China's strategy is to seize this crisis as an opportunity to expand its economic power and global influence. Beijing is concentrating more investment in the advanced technologies that will define the next era of growth: green energy, robotics, industrial-grade artificial intelligence (AI), advanced manufacturing, and services. In some of these areas, China's dominance is already immense. China produces 80 percent of the world's solar panels, about 60 percent of wind turbines, and 75 percent of batteries, and supplies 70 percent of the world's electric vehicles.

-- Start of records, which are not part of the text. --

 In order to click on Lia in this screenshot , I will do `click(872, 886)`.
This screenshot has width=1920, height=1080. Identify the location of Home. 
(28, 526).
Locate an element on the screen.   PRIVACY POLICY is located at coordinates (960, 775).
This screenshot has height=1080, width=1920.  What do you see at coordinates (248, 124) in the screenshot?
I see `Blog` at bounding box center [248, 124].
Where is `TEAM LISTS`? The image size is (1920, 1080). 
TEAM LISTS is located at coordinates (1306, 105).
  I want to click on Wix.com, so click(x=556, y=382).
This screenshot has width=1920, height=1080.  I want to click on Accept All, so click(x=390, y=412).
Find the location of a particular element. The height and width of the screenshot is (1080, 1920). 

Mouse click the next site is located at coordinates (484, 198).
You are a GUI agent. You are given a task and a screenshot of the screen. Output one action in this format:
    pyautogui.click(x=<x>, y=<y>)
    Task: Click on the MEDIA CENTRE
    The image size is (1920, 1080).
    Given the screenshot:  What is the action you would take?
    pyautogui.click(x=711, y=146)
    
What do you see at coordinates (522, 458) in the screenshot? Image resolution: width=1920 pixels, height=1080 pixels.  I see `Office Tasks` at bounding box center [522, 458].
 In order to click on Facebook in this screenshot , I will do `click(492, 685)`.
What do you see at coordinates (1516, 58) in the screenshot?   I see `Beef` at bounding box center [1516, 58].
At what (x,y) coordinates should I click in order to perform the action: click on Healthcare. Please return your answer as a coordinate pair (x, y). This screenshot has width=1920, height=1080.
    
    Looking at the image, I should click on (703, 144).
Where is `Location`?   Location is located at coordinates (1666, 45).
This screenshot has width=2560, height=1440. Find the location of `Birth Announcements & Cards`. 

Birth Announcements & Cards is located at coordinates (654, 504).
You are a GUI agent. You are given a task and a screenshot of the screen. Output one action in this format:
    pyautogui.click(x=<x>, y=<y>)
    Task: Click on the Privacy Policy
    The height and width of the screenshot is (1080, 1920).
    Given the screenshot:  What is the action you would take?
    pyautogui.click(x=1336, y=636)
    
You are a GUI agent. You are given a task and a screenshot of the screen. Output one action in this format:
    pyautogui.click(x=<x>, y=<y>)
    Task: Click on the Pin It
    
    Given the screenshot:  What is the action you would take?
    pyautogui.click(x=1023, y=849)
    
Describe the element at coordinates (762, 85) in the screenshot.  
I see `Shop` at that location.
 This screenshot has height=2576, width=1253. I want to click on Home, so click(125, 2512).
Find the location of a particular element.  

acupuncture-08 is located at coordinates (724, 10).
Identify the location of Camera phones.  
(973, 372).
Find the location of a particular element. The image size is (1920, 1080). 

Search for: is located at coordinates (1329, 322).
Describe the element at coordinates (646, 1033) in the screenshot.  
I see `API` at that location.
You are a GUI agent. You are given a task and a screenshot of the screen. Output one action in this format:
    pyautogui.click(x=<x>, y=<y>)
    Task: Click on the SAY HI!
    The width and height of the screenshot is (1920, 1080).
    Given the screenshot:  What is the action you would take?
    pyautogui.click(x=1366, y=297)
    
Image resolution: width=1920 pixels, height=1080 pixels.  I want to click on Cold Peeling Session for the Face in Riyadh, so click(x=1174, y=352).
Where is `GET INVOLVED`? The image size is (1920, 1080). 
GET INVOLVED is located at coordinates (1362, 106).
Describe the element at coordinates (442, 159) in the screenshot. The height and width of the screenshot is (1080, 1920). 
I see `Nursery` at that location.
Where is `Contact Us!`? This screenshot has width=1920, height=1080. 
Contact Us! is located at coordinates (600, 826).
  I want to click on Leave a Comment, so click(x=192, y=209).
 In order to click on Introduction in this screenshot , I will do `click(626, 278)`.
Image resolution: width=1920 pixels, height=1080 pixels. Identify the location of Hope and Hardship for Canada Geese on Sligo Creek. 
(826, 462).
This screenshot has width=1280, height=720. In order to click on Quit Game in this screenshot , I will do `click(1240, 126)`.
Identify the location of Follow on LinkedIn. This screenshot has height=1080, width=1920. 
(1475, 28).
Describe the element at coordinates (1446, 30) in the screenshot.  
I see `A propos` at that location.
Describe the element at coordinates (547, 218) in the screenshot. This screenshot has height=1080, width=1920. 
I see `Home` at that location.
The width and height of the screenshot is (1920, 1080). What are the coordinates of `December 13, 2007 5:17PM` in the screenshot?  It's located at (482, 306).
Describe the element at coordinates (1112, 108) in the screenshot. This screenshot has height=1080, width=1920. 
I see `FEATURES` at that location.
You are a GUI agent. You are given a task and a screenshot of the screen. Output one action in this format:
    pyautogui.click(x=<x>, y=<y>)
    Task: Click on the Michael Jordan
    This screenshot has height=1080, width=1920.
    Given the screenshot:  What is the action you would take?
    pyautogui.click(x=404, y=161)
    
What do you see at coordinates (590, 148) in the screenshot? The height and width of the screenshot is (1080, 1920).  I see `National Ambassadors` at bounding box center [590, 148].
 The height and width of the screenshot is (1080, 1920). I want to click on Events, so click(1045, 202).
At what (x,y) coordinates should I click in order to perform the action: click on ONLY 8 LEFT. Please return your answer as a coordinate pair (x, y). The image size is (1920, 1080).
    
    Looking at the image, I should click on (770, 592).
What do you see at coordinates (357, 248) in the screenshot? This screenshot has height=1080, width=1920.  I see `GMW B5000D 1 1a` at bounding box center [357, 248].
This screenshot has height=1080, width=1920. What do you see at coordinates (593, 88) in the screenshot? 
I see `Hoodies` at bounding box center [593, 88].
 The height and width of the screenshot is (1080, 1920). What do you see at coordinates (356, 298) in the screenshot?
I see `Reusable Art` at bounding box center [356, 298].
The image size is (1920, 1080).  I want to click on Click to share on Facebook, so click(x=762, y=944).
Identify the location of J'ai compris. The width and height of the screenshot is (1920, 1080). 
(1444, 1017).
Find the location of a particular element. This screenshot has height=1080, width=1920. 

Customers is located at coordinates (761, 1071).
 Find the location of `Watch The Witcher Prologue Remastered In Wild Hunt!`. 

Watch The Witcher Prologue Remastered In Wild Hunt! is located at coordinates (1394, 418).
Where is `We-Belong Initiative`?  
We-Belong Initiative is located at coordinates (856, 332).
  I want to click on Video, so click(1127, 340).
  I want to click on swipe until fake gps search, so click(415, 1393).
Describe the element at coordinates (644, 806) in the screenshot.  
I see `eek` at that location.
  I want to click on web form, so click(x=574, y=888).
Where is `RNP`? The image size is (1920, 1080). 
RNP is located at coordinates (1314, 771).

China has used three previous economic shocks to strengthen its dominance. During the COVID-19 pandemic, Chinese firms supplied medical equipment to the world in vast quantities, flaunting their relief capacity. In the AI era, China has become the hub for building the physical infrastructure required for data centers, including metals, electrical equipment, batteries, cooling systems, and industrial components. And now, the Iran war has touched off a global scramble to secure new sources of energy. Here too, China is the "indispensable power." It dominates the green technologies — solar, wind, batteries, and electric vehicles — that countries need to reduce their reliance on imported oil and natural gas.

The Chinese government is converting these industrial strengths into influence. By providing financing, infrastructure, and supply chains, it is locking other countries into Chinese-made systems. Beijing is showing governments around the world that while the United States is mercurial, China offers reliability in equipment, credit, and continuity. The fact that the Chinese government financed port development projects in 90 countries worldwide from 2000 to 2025 speaks to this.

China's next move is critical. Xi recently laid bare China's ambition to make the yuan a global reserve currency. A former Chinese official explained how China would steadily expand its bond market and financial infrastructure so that investors would have an alternative if they came to view the United States as risky. Such developments suggest the possible erosion of the "exorbitant privilege" the United States has enjoyed by holding the world's reserve currency. If that privilege weakens, the U.S. government and households will no longer be able to borrow enormous sums at low cost as before.

Even at this moment, China is working to burnish its international reputation. If the balance of power continues to shift in China's favor and the United States keeps losing the influence it once wielded in the international community, China may step forward to claim the role of the world's sole leading power. By then, the United States will have no recourse left.

AI-translated from Korean. Quotes from foreign sources are based on Korean-language reports and may not reflect exact original wording.